SpiderBomb Read Me

Contents
 

Pay Per Click Affiliate programs-Be sure to visit the DomBomber Forum for the latest news and insights into tons of PPC affiliate programs. You'll find free and low cost resources to add revenue producing content to your pages.

We'll show you how to add free and low cost pay per click links so you can profit from your SpiderBomb Built directory traffic.


Directories/Folders:

libwww - All needed perl modules are included!
cache - Used for SpiderBomb to store info it needs
data -
output - Where your text file databases are stored
templates - Used only for admin. No need to alter
XIT -
dmoz_cache - Stores ODP/DMOZ results to increase speed
Files:
spider.cgi - The actual SpiderBomb script
odpbomb.cgi - Script to add ODP/DMOZ links to your site.
test.shtml - Use this to test to see if you're getting SpiderBomb results pulled correctly.
spiderbomb-readme.html (this file)
.htaccess -  Allows you to use .html instead of .shtml for your pages. Needs to be uploaded to the folder where your web pages are stored on your host.


Installation:

    1. 1  Open spider.cgi in a text editor
    2. 2  Check/change path to perl  - if you don't know your path to perl, you'll need to ask them what it is.
    3. 3  Set Password
    4. 4  Save
    5. 5  Repeat 1 and 2 with odpbomb.cgi
    6. 6  Upload the spiderbomb cgi folder using the ASCII/text mode of your FTP program.
    7. 7  CHMOD all directories (folders) to 777
    8. 8  CHMOD spider.cgi to 755 (some servers need 775 or 777)

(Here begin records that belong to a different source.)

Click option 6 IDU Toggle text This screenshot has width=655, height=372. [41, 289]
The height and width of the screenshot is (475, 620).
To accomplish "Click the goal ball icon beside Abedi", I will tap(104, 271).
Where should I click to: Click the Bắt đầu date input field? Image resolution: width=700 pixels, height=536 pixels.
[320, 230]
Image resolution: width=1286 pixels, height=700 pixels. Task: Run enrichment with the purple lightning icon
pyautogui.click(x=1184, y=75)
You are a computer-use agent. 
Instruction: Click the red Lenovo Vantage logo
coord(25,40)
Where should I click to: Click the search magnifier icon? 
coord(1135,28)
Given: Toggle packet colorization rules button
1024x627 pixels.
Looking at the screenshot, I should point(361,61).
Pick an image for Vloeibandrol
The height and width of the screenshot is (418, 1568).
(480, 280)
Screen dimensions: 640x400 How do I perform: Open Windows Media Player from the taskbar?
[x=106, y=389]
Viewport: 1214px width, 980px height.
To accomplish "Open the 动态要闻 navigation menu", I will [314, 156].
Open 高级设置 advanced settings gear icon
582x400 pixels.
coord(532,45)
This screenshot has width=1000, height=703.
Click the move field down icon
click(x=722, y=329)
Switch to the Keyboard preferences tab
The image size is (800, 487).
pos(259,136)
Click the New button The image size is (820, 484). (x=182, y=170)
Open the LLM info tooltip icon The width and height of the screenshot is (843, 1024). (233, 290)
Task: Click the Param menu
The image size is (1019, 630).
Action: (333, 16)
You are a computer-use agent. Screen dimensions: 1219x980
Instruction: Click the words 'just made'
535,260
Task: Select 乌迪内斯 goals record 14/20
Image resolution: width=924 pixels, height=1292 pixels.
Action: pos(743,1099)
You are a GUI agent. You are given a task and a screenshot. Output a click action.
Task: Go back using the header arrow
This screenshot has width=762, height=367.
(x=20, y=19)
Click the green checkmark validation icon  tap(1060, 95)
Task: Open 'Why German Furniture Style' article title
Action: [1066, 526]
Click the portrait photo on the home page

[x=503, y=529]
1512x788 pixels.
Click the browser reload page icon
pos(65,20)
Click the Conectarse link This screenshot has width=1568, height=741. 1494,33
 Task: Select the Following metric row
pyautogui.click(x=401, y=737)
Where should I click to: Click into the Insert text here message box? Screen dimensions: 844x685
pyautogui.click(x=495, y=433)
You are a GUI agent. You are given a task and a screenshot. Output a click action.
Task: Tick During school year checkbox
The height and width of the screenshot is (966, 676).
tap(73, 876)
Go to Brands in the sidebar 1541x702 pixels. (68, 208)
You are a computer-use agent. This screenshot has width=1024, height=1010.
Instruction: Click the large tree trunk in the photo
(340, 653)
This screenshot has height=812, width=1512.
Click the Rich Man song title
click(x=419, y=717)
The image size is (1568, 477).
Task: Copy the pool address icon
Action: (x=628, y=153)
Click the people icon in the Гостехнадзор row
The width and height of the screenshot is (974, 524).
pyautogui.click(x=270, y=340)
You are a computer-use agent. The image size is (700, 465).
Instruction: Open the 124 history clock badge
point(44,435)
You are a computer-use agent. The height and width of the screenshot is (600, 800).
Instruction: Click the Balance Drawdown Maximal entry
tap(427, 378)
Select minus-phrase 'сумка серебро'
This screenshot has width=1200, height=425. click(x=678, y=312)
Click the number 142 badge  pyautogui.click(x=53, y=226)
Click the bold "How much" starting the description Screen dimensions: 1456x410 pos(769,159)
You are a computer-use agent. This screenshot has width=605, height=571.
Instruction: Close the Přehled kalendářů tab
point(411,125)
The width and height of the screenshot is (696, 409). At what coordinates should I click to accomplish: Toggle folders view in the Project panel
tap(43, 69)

    Using a web browser, open www.yourdomain.com/cgi-bin/spiderbomb/spider.cgi and enter the password you chose to enter the admin interface. (Note: Your URL may be different than the example due to different server setups.

    Newbies: For help setting permissions, please visit our:
    DomBom Newbie Install Guide.
    (Scroll down the page to: Using LeechFTP to install DomBom ProfitBombs, which explains how to "set permissions".)
     
     

Web Admin
 
Starting URL:
Tell SpiderBomb EXACTLY where to start.

This is a very important feature, the very foundation of the quality of your resources. The better you target your starting points, the higher quality of resources you will have.

Some common starting points may be Google, Open Directory Project or other major search engine or directory.

There's also a few little tricks you can do to help your efficiency. For example, some engines such as Google allow you to set how many results you want to have shown for each search, or filter out sites with certain types of language.

For Google, you do it from their preferences:
http://www.google.com/preferences?hl=en

Be sure to set the "Number of Results" to 100 (the max.). This allows SpiderBomb to get more more links from Google (and others) each time SpiderBomb asks them for a page of results.

When you select a starting point, spend five minutes doing a little research looking for a good and relevant starting point based on keywords relative to your site.

For example, if finding a starting place for "television shows", you might dig down the Google Directory until you got to this page:
http://directory.google.com/Top/Arts/Television/Programs/

Then, just enter the url into SpiderBomb's "Starting Point".

Or, you can enter the exact URL from a search engines' search results. For example, it you go to Google.com and search for:
television shows

The URL for that page looks like:
http://www.google.com/search?num=100&hl=en&lr=&ie=UTF-8&oe=UTF-8&q=television shows&btnG=Google Search

Note: Sometimes URLs become too long for SpiderBomb. This is easy to shorten as much of the stuff above isn't needed. Only the part of the URL above in red is needed.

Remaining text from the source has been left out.